If you are unsure between B and Problematic, the rule is simple: B is the better modern readability test, while Problematic is the better wave-leaning bridge into Hard Demons.
Level 3: Approaching your first Extreme
When you finally start looking at Extremes, avoid levels that are only technically "entry" Extremes because they are weird, inconsistent, or full of legacy nonsense. Your first Extreme should teach you what Extreme Demon gameplay actually feels like.
- Acu (Extreme Demon, ID: 61079355): One of the most common first Extreme choices because it teaches fast flow, rhythm stability, and muscle memory under pressure.
- Cataclysm (Extreme Demon, ID: 3979721): A more classic first Extreme route. The opening wave is infamous for a reason, and if you can stabilize it, the level teaches real old-school Extreme fundamentals.
If you want the cleaner modern route, choose Acu. If you want the more traditional milestone that people still respect instantly, choose Cataclysm.
Path B: The Platformer Route (The easier second path to serious progress)
Since 2.2, you do not have to rely only on Classic Mode. Platformer Demons offer a completely different style of progression: manual movement, checkpoints, more route control, and less pressure from auto-scroll.
If Platformer is your main interest, the key checkpoints are below — and the full guide is one click away.
- First Platformer Demon Moon: Idling Somewhere (Easy Demon, ID: 99170473)
- Best beginner-friendly showcase level: Forsaken City (Easy Demon, ID: 97906220)
- First real movement-tech teacher: SpeedTek (Hard Demon, ID: 97812307)
- First serious Platformer Extreme target later on: Storm Front (Extreme Demon, ID: 100486532) or Robot King (Extreme Demon, ID: 99927952)
That means you now have two valid beginner routes in 2026. Classic if you want rhythm and run consistency. Platformer if you want route control, checkpoint learning, and movement-specific progression.
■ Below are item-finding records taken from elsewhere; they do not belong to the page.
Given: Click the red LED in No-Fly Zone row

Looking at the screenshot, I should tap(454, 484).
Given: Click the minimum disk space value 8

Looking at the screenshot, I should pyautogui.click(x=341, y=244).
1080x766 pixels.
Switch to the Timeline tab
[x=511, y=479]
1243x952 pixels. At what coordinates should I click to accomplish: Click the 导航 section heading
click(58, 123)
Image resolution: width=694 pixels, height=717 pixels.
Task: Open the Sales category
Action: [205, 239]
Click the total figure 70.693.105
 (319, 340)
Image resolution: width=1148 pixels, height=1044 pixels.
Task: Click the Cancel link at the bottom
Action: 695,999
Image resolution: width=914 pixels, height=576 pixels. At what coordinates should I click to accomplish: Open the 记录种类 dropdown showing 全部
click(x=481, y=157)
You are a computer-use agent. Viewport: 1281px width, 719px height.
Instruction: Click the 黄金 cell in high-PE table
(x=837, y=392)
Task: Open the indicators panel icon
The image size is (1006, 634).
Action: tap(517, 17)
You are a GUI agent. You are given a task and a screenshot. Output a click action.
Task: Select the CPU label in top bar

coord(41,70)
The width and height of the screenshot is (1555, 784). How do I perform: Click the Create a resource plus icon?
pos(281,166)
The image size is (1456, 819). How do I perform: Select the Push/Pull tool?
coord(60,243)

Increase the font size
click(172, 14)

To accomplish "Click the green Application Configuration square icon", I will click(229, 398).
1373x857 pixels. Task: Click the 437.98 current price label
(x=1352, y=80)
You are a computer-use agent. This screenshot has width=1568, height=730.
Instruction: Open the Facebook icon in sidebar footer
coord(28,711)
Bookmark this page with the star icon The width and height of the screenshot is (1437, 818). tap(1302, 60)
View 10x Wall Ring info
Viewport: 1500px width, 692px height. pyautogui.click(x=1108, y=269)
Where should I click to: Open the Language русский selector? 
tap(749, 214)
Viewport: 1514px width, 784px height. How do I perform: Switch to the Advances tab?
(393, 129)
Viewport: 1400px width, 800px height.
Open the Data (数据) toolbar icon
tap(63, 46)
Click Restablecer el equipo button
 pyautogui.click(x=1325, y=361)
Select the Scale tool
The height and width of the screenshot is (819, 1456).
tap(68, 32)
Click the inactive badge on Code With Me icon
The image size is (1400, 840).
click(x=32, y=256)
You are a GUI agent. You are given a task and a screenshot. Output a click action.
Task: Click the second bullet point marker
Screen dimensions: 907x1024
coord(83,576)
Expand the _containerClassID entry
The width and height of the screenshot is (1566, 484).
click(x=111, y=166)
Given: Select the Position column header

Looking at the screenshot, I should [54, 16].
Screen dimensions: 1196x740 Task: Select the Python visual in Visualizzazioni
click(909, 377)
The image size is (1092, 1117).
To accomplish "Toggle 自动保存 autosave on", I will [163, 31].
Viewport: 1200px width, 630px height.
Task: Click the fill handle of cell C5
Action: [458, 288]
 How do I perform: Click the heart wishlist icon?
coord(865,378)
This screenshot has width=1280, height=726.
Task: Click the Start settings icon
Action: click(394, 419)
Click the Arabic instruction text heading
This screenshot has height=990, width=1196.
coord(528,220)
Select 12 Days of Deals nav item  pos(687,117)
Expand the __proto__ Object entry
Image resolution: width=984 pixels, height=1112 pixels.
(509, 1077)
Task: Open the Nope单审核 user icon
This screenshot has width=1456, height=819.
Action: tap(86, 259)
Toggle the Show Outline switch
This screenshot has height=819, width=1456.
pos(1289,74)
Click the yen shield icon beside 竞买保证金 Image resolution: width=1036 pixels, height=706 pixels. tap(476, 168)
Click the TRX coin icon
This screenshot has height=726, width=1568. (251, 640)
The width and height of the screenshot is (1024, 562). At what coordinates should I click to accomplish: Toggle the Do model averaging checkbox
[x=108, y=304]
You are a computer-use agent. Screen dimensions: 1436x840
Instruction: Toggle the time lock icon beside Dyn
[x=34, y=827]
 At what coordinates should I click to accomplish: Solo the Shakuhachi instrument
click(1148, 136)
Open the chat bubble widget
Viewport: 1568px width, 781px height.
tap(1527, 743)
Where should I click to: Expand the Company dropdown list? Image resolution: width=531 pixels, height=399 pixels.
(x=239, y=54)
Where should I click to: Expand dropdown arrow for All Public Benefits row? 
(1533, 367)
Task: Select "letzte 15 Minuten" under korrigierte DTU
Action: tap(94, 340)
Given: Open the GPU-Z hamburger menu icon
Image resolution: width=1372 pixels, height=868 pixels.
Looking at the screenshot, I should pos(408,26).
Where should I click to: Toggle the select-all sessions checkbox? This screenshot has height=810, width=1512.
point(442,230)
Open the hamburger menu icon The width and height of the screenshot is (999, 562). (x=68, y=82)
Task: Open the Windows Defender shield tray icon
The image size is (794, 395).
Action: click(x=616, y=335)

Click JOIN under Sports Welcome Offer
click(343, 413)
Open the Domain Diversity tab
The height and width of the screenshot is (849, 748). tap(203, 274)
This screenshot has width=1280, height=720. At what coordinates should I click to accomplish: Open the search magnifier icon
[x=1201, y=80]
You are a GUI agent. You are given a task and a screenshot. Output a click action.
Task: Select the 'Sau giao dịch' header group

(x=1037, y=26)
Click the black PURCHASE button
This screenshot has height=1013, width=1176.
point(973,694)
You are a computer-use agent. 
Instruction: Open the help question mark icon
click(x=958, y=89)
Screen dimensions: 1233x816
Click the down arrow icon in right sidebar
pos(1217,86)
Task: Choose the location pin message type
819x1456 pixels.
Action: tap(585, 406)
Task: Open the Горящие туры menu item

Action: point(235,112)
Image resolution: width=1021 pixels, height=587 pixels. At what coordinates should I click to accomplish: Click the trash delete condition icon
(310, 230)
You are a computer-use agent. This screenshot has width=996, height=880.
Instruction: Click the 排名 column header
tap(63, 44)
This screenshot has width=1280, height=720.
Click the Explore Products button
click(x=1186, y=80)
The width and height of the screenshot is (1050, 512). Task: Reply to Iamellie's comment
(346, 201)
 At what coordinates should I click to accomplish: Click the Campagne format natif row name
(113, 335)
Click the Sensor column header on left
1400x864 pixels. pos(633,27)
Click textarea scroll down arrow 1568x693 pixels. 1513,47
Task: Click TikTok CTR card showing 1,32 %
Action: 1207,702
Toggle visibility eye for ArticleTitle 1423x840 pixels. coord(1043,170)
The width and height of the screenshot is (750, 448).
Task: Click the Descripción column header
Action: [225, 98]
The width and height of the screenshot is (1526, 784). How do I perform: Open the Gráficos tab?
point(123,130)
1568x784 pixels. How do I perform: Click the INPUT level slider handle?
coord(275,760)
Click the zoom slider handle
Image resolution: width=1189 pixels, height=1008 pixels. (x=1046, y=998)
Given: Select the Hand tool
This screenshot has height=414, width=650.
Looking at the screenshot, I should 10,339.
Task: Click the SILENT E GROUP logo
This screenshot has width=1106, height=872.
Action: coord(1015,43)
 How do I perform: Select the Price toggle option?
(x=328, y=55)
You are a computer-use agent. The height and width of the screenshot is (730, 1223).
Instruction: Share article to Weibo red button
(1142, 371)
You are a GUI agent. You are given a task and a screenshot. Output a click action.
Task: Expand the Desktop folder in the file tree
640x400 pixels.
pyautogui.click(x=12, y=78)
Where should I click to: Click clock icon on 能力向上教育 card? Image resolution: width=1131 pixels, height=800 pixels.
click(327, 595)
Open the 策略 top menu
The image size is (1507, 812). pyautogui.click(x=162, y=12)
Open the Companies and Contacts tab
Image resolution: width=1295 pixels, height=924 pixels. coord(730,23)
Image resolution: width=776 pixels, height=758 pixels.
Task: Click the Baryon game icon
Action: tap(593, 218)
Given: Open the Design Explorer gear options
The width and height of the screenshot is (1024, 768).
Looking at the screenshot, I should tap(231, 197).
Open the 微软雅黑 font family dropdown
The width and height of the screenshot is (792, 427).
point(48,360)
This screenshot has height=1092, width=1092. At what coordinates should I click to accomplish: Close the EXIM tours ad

How to actually practice these levels
Knowing the levels is only half the battle. If you just throw yourself at Normal Mode from 0% over and over, you will burn out and learn slowly. Here is the version of practice that actually works.
- First Practice run: place a checkpoint every 5 to 10 seconds no matter what. Do not worry about skill yet. Your only goal is to see the entire level layout once.
- Second Practice run: remove some checkpoints and start grouping sections together. This is where you stop sightseeing and begin learning transitions.
- Start Position strategy: identify the section where your death rate is clearly above 50%, place a Start Position there, and clear it 15 times before returning to full runs.
- Study one completion at 0.5x speed: do not watch it for hype. Watch it for click timing. Focus especially on wave spam, orb chains, and awkward ship corrections.
- Do not overpractice only the opening: once the first 30% feels stable, move your practice to the back half. A lot of beginner clears fail because the ending is still unfamiliar.